Sql Server hardware - advice needed

Discussion in 'Hardware' started by CloroxCowboy, Jun 23, 2009.

  1. I'm building an automated analysis engine to feed me the data and calculated results I need to make trading decisions. I'm interested in setting up Sql Server on a separate machine which will be dedicated solely to processing queries. The idea is to have my current pc handle the reporting and trade execution functions, and to use the SS machine to pull data from my broker, store it, run the analysis and feed the results back to the first pc.
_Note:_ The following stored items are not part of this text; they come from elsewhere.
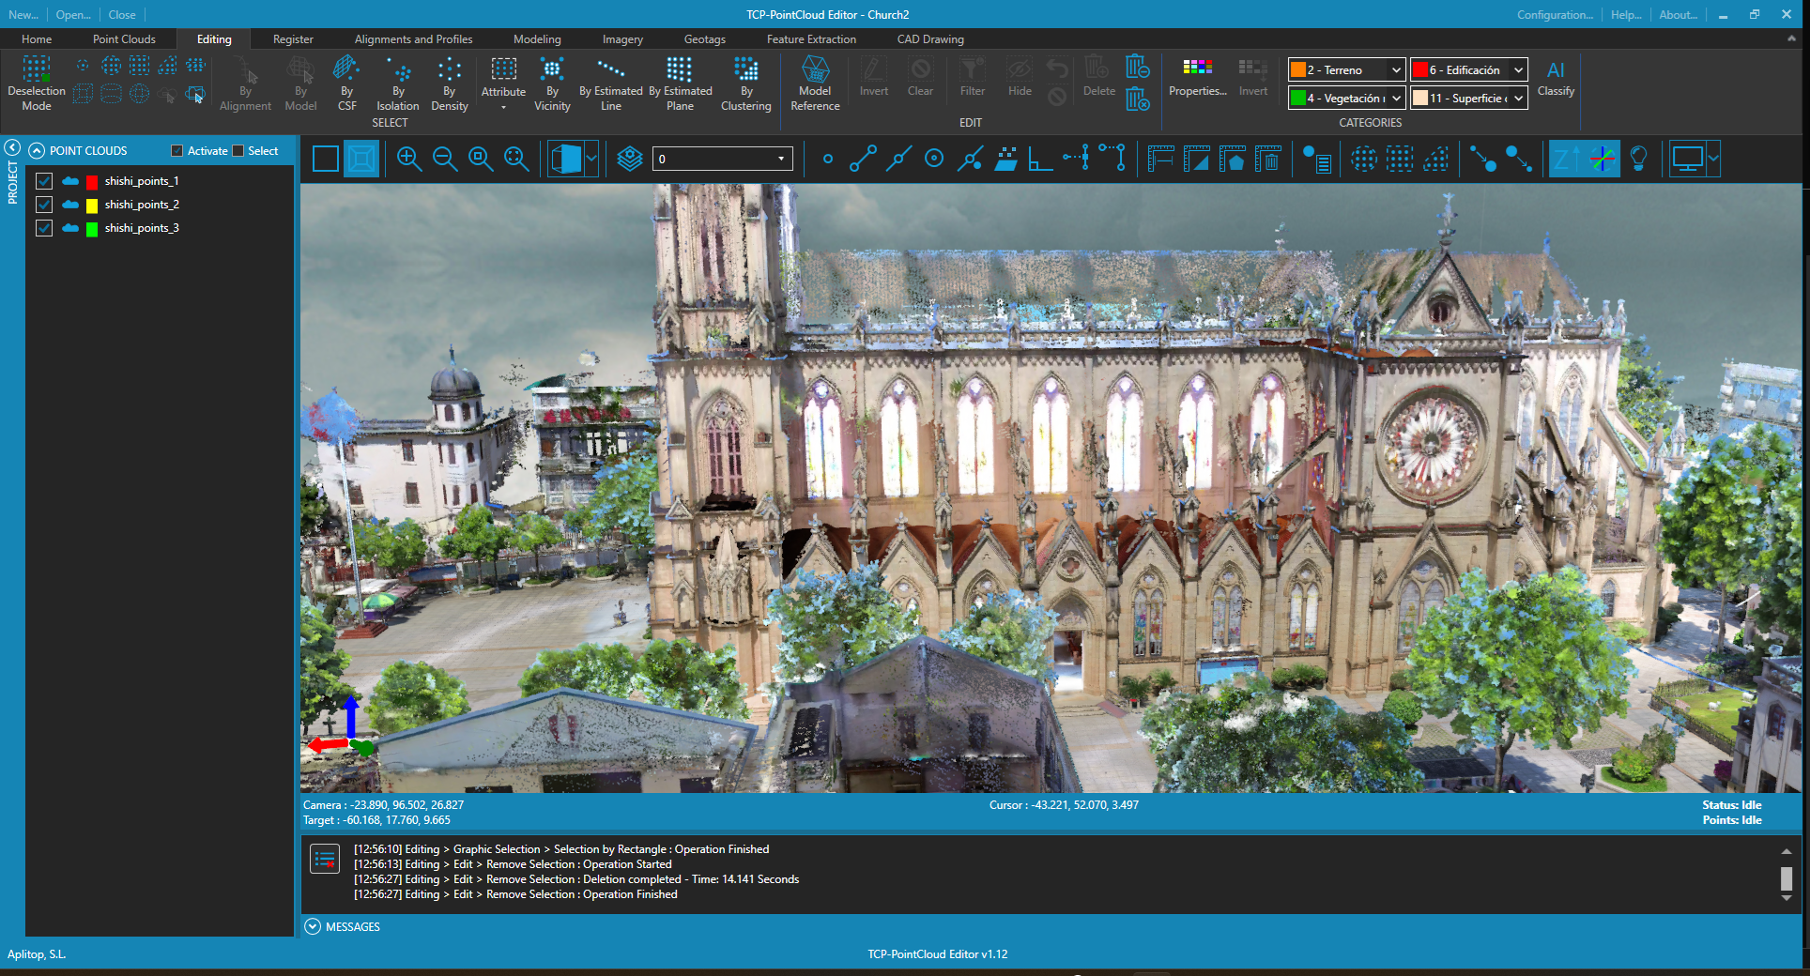Viewport: 1810px width, 976px height.
Task: Toggle the shishi_points_3 checkbox
Action: (44, 228)
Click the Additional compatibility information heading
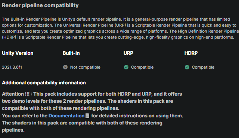239x138 pixels. 44,83
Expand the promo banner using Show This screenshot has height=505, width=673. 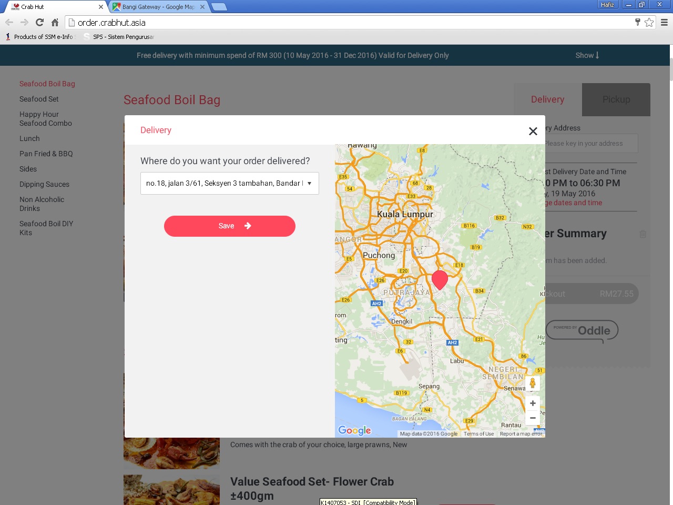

    I know how to code all that, but I'm having some problems selecting hardware to use for my dedicated server. My queries are not overly complex, but they'll be working with several million records at a time. Would an AMD 64 X2 4400 be sufficient? Another big unknown for me is how many hard disks to purchase and what configuration to use. I'm more interested in performance than backing up data so I don't think I need a RAID setup. I've heard that putting Windows, system tables, and storage tables on separate disks is a good idea to improve query speed though.

    Would anyone be kind enough to help steer me through this? I can give more details if needed.
     
  2. DannoXYZ

    DannoXYZ

    Actually, unless you're running really complex queries that require complex calculations, disk-speed will be the primary limitation on the performance of SQL-server. You want as FAST as disks as possible, like SAS 15k-rpm drives in RAID-0 configuration for 150-250Mb/s sustained performance. Or RAID-10 for redundancy protection. Avoid RAID-5 or 6 due to slower writes, although still superior to single drives.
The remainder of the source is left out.